IHA: Legalize hemp now
AMES – The first thing they hammer home is,?”Hemp is not marijuana.”
That fact was repeated several times Sunday during a three-hour informational meeting on hemp returning as a potential cash crop for Iowa farmers.
Members of the Iowa Hemp Association and hemp growers from Colorado and Kentucky, were on hand to talk with farmers and Iowa State University ag entrepreneur students at the Scheman Building, in Ames.
The day was designed to encourage farmers and students to speak to their lawmakers about clearing hemp as a non-controlled substance, making it legal to grow in Iowa.
Boris Scharansky, founder and chief executive officer of Heartland Hemp Co., based in Des Moines, said bills have been filed in both Iowa houses this legislative session to legalize hemp production.
A similar effort was made in 2015, but the measure failed to make the cut during funnel week.
Hemp does not have the psychotropic effects of marijuana.
Tetrahydrocannabinol, or THC, is so low in hemp it’s useless as a mood-altering drug, Scharansky said.
He said lawmakers, in 2015, feared real marijuana might be planted in the middle of a hemp field.
But he said cross-pollination between to two types of cannibis would ruin marijuana’s psychotropic effects.
According to Scharansky, hemp is as versatile a crop as soybeans with industrial applications for diet supplements, as an oil seed, as fiber for textiles and manufacturing, as biomass for cellulosic ethanol, as insulation for homes with an R40 value, and is said to make better capacitors in batteries.
Iowa Hemp is lobbying for passage of hemp as a legal cash crop, claiming the plant’s products will spur the state economy by creating a myriad of small industries and manufacturers close to the rural sources where the plants will be grown.
Fred Checchini, a business management coach working for the legalization of hemp, said looking far into the future, developing hemp stands to be the biggest industrial boon in U.S. history.
“Even bigger than steel,” the Pittsburgh native said.
Besides the economic impact, Scharansky and Colorado farmer Rick Trojan touted the plant’s environmental potential.
- A large tap root for breaking up soil compaction.
- An extensive root base that holds soil in place.
- Fast growth that chokes out weeds without spraying.

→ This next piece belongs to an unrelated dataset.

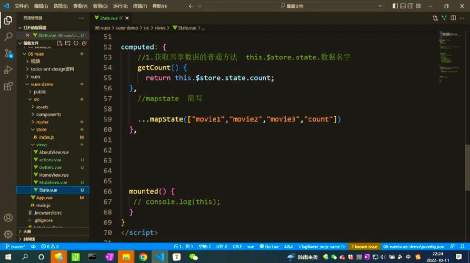Collapse the views folder
The width and height of the screenshot is (470, 263).
point(42,145)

- Resistant to gnawing and sucking insects, requiring little or no pesticide use.
- A tall-growing plant that sequesters large amounts of nitrogen.
- Is easily processed making it a carbon-negative, or in the worst case, a carbon-neutral product.
Trojan said his farm in northeast Colorado planted 300 acres with 26 different cultivars of hemp in 2015. His enterprise, Hemp Cultivars, is growing hemp for seed.
A cultivar is a plant variety that has been produced in cultivation through selective breeding.
Trojan told farmers different cultivars are ideally suited for different end products.
Hemp Cultivars’ 30O acres tried different seeding rates, mostly through broadcast seeding, but hemp seeds can also be drilled. Seeding rates ranged from 1.5 to 2 pounds per acre.
Yields as seed ranged from 30 to 35 pounds per acre, and the plants yielded about 50 pounds of fiber per acre.
He said fertilization was with manure only. Plants were sown in irrigated and non-irrigated fields.
He said the plant is drought tolerant.
WWII cash crop
Scharansky said hemp was a staple crop during America’s colonial days as Britain needed the fiberous crop for sails and rope for the its navy.
It continued to be sought out by textile manufacturers, competing with other crops like flax, through the 1930s.
But in 1937, the U.S.’ passage of Marijuana Tax Stamp Act, all members of the cannibis family were outlawed for growth.
That prohibition was set aside during World War II for the nation’s Hemp for Victory campaign. The prohibition was reinstated after the war’s end.
But hemp’s suitability to Iowa’s climate is proven in that 70 years later, Scharansky said, Iowans are still finding it growing in ditches and fence lines.
CBD, not THC
Hemp’s medicinal advantage is cannabidiol, or CBD. It has negligible amounts of THC.
THC travels through the bloodstream and attaches to cannabinoid receptors in the brain creating a variety of psychological effects.
CBD does not attach to brain receptors, but inhibits fatty acid amide hydroxylase, or FAAH, an enzyme which metabolizes Annadiane, which in turns stops the release of dopamine.
By inhibiting FAAH, CBD becomes a medicinal use for treating epilepsy, multiple sclerosis, fibromyalgia and glaucoma, without making the patients “high.”